Owning one of the biggest virgin gold discoveries in the last 15 years in Western Australia does not necessarily deliver a premium market rating. Not immediately anyway.

Just ask Breaker Resources (ASX: BRB) which last traded at 35.5c for a market value of $64 million. It has the lowest market value per oz of gold resource in-the-ground amongst its peer group.

Yet its Bombora discovery at its Lake Roe project, 100km east of Kalgoorlie, comfortably sits amongst the biggest virgin gold discoveries of the last 15 years.

The current 1.08m oz resource estimate was made in September 2018 and was an update from the maiden estimate in April 2018 of 624,000oz.

Its current modest rating compared with its peers is partly due to Breaker recently disappointing the market by delaying another Bombora resource upgrade until July.

What investors thought would be a re-rating event for the stock did not happen on cue, and the market does not like that.

Finger-lickin’ goods?

Breaker has form on delaying resource upgrades.

It was smashed in 2017 when it delayed the release of it maiden resource estimate and its share price has not really recovered since.

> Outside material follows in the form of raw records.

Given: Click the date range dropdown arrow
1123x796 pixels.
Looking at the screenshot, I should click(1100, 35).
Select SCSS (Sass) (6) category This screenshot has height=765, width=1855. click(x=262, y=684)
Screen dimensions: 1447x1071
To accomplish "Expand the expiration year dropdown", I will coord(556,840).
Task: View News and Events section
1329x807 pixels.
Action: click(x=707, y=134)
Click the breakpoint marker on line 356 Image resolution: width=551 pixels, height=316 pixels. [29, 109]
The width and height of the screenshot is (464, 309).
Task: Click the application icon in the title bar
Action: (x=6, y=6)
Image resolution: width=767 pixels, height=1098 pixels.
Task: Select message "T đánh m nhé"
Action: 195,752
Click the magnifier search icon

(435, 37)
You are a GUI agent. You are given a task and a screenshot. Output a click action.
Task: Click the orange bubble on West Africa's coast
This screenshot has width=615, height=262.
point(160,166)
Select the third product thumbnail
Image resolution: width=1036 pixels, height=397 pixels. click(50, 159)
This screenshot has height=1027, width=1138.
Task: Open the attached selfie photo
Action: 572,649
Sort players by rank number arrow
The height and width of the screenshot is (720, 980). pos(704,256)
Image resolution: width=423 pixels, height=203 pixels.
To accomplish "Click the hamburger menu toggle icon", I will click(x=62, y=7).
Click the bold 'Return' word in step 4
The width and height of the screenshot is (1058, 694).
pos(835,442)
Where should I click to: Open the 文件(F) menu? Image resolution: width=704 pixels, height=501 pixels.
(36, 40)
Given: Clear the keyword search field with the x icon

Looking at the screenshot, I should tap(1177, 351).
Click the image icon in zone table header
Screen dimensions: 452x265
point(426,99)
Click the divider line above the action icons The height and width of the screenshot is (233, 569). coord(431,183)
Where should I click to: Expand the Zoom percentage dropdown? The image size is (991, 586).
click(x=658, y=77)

Still, there is no getting away from the fact that Bombora is shaping up as a multi-million oz resource that will be developed initially as an open-cut, and later as an underground operation.

Importantly, executive chairman Tom “Colonel’’ Sanders owns 12% of the stock and he makes no apologies for having delayed resource upgrades.

The Colonel is a seasoned geologist with more than 35 years’ experience, much of it in WA’s goldfields and nickel operations.

He insists that Bombora is advanced on a strong technical base, not to an agenda driven by market demands for sugar hits.

So if it is going to take a little longer to come up with a new resource estimate because there is a mass of drilling data to crunch, so be it. And it has to be said that there are plenty of examples of others rushing out resource estimates that have not stood the test of time.

Announcing the delay in the latest resource estimate, the Colonel said it was due to the scale of the deposit, and the volume of data to be crunched.

“After 220,000m of resource and exploratory drilling, the Bombora gold deposit remains open in all directions and the results are consistent with a large new gold camp in the early stages of delineation,’’ he said.

“There are three lode orientations and zones of stockwork mineralisation extending over three kilometres and this necessitates taking additional time to build a robust and flexible resource for the upcoming preliminary feasibility study (PFS).’’

Potential meal deal

Those statements calmed those investors who took the latest delay in the resource upgrade to mean that something was amiss at Bombora.

The PFS is expected to be released two to three months after the July resource update. Both are likely to be re-rating events for the stock in their own right.

The PFS in particular is eagerly awaited, not just by investors but by any one of the existing gold producers that have been following Bombora since its discovery as a possible acquisition target, remembering it is a relatively rare find in the past 15 years.

Bell Potter analyst David Coates has an 84c valuation on the stock (the firm was lead manager to the $10.5m equity raising last September).

“In our view, Lake Roe remains the standout greenfields gold discovery in the Australian market, showing the key hallmarks of a major deposit,’’ Coates said in his May 6 note.

The note followed Breaker’s announcement that it discovered a new steep lode with visible coarse gold some 420m below surface in the southern part of the deposit, and that the same hole had increased the depth potential of the Tura lode.